If these headphones had a mouth, they would use it to smoke cigarettes and cuss out people who got in their way. If they had a body, they you use it to ride overpowered rice rockets through the shattered streets of Neo-Tokyo and get into fights at school. They are not designed to make music richer. They are not designed to be comfortable to wear. There are other headphones available that can do those things, and these headphones beat them up right in the middle of the street and no-one lifted a finger to stop them.
These headphones are designed to let you know when some dude with a combat knife is sneaking up behind you and allow you spin round and blow him away with a burst of fire from your SMG and they are very good at their job.
These headphones will only work on the Xbox 360. They won’t plug into your PC or your iPod or your TV or anything else.
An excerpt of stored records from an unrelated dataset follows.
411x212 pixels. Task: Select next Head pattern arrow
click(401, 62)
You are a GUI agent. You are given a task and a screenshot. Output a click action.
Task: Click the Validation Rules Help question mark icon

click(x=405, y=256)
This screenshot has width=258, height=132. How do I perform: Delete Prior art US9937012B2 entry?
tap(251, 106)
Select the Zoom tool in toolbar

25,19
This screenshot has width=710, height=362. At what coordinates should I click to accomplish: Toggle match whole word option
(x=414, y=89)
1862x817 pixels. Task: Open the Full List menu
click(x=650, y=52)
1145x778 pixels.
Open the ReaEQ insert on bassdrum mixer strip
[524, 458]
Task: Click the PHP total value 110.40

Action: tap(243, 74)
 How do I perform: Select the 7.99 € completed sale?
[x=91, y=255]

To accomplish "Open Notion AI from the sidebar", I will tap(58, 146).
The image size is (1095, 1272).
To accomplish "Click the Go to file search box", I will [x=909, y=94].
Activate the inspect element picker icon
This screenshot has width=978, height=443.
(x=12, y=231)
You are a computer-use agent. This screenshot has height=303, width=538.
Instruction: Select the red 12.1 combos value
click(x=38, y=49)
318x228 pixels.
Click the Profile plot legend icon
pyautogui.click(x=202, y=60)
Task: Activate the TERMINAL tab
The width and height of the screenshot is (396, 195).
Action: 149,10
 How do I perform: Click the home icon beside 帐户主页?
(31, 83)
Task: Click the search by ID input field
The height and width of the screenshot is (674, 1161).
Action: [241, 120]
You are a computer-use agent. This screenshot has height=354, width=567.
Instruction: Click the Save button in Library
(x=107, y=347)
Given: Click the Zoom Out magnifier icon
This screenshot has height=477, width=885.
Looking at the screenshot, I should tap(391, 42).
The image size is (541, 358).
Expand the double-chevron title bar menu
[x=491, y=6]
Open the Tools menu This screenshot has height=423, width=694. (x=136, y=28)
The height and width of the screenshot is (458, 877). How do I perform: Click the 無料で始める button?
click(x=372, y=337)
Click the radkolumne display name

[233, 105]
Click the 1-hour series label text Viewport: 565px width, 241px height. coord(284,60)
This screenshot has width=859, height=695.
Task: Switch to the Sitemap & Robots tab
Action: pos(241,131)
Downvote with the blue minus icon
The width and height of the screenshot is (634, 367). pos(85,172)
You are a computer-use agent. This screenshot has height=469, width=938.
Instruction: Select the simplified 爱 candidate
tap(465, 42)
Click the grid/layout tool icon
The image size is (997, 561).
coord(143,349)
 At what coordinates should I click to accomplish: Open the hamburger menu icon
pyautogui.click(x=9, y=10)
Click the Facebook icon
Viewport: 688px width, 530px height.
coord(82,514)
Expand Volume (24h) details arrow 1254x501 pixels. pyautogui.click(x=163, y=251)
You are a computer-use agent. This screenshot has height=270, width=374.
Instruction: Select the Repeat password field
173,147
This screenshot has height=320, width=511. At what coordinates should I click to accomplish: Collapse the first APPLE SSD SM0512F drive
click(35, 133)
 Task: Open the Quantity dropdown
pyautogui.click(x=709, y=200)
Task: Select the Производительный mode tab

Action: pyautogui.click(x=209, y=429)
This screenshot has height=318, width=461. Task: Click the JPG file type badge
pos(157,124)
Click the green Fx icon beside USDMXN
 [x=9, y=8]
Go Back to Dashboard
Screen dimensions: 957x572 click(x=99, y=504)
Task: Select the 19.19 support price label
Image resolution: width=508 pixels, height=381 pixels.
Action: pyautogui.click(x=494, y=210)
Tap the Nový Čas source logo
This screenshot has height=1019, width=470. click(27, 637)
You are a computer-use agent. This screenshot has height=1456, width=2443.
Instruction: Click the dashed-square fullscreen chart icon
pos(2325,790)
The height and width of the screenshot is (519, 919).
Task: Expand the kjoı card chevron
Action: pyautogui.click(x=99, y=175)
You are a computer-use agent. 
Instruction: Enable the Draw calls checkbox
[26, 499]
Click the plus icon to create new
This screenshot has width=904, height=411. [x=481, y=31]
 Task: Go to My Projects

These headphones know that and these headphones don’t give a shit.
They don’t provide the best sound available on the market for music or films, but in a very real way, fuck music and films. The cocktail of equalisers built into the Games setting on the equaliser options make gunshots sing out like vibro-blades coursing through the soft flesh of an unarmoured data courier.
If you have £200 spare and you decide you want to listen to violent games in the absolute best way possible until we develop high bandwith consumer-grade neural uplinks and you can just jam an Xbox output cable into the socket at the base of your neck like you were plugging in a kettle, then these are the things that you should buy.